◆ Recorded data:
# # # # #

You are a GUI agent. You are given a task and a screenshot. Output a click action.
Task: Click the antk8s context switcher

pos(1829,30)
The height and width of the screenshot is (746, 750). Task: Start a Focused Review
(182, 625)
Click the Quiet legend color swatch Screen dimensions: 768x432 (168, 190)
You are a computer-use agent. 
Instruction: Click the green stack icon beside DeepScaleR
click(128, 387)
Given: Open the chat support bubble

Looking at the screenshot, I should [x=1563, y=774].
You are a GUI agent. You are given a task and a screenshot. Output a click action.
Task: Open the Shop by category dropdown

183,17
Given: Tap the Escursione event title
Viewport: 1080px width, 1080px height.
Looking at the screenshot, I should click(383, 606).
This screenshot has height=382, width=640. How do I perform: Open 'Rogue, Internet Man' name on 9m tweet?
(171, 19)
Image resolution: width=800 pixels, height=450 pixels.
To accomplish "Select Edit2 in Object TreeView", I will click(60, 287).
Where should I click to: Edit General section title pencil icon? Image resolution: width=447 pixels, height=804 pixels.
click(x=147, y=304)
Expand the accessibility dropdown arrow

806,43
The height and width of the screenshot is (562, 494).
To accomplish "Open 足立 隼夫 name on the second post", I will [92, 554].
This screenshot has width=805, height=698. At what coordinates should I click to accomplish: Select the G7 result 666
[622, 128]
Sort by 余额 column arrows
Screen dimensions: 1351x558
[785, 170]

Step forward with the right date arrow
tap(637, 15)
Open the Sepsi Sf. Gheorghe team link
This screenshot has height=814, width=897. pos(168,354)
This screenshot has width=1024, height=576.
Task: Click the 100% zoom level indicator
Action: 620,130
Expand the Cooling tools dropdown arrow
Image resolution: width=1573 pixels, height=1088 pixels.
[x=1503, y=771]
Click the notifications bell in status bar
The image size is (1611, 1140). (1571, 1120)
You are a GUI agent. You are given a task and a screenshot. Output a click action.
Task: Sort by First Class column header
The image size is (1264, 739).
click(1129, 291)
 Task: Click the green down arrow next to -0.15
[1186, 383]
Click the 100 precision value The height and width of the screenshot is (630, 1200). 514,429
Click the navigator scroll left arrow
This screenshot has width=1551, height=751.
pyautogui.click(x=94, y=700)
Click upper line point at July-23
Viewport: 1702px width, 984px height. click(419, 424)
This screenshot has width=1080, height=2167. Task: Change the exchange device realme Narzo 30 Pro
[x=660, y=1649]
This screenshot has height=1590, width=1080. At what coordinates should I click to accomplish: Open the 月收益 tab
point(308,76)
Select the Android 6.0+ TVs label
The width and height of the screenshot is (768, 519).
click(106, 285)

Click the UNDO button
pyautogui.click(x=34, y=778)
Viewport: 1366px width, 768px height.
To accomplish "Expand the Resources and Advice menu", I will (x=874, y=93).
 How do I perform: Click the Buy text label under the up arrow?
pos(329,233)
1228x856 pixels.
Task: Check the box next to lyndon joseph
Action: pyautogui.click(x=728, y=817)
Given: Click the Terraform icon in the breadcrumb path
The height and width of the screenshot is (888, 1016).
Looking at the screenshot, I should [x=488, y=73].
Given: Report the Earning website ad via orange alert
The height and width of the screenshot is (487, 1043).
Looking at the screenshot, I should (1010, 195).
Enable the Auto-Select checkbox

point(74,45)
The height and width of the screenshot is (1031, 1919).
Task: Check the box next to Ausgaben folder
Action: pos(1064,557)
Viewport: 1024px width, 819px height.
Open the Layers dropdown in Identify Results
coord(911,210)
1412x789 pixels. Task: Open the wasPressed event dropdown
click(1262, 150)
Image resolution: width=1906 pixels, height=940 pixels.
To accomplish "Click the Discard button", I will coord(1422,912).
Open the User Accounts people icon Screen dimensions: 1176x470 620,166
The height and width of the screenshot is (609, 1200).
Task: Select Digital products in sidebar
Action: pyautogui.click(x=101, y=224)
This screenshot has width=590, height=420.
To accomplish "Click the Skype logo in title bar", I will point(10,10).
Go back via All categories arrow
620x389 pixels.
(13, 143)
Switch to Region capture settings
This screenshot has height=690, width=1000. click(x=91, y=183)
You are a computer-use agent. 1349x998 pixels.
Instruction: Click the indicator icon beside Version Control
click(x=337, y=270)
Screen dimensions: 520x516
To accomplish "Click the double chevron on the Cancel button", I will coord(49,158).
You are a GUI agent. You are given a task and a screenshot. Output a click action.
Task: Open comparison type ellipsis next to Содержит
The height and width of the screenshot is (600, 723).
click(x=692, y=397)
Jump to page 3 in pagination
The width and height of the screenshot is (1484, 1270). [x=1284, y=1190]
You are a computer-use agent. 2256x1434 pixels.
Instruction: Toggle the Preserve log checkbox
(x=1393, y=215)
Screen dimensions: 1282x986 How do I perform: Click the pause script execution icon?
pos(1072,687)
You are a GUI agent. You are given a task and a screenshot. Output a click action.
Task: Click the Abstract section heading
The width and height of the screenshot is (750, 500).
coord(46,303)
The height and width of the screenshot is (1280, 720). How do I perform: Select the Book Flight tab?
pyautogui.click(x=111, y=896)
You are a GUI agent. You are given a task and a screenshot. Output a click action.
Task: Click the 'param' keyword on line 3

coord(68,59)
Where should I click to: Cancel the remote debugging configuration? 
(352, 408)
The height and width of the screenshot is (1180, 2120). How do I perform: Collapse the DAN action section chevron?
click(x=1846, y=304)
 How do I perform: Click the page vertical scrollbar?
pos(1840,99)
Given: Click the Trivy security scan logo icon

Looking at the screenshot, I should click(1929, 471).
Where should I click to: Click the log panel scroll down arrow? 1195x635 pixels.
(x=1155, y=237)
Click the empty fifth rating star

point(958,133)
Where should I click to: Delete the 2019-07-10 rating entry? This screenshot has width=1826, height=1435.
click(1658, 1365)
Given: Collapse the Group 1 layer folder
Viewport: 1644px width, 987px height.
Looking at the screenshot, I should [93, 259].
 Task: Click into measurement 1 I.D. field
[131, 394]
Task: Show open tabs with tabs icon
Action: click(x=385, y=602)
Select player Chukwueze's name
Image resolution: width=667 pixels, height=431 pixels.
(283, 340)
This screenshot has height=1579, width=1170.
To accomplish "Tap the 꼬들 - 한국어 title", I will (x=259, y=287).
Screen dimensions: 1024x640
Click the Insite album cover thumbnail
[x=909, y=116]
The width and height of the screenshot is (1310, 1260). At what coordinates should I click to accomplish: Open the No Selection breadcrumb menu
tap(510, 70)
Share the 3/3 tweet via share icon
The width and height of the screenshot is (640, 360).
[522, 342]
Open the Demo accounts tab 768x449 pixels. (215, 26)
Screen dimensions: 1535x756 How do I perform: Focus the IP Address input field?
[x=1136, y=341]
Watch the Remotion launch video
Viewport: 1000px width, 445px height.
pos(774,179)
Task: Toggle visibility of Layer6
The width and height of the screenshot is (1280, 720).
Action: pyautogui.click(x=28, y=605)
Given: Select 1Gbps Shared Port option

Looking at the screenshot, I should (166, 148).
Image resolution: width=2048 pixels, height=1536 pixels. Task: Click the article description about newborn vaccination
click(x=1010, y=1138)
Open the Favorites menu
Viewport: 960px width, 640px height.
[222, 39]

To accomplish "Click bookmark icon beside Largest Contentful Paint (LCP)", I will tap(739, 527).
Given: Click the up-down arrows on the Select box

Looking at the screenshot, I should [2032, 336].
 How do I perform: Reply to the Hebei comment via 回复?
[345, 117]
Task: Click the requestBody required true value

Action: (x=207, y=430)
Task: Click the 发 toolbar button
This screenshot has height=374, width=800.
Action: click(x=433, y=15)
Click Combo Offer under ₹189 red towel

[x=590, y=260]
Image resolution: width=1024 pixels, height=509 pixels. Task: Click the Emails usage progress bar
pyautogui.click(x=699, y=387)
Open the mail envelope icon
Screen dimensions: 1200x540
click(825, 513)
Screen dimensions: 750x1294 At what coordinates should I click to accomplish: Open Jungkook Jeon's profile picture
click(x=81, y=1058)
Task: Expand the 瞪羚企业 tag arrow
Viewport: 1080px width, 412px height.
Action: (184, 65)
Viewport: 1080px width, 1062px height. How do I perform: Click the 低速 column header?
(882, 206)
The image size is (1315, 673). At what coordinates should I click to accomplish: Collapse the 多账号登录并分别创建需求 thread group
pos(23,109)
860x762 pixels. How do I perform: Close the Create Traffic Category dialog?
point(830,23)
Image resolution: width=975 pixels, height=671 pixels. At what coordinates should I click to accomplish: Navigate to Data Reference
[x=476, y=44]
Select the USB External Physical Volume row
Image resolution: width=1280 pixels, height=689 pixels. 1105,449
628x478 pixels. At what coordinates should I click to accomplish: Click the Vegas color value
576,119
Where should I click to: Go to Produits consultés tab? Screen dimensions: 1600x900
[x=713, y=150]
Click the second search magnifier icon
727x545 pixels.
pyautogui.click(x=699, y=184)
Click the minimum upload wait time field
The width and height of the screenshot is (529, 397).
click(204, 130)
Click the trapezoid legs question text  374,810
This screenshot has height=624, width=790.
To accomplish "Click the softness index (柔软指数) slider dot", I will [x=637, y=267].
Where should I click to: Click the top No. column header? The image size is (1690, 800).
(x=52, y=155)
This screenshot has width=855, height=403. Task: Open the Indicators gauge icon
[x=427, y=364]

# # # # #

◆ Exercise description:
In the records above, find each line holding "computer" and copy it.

◆ Final answer:
You are a computer-use agent. 
You are a computer-use agent. 1349x998 pixels.
You are a computer-use agent. 2256x1434 pixels.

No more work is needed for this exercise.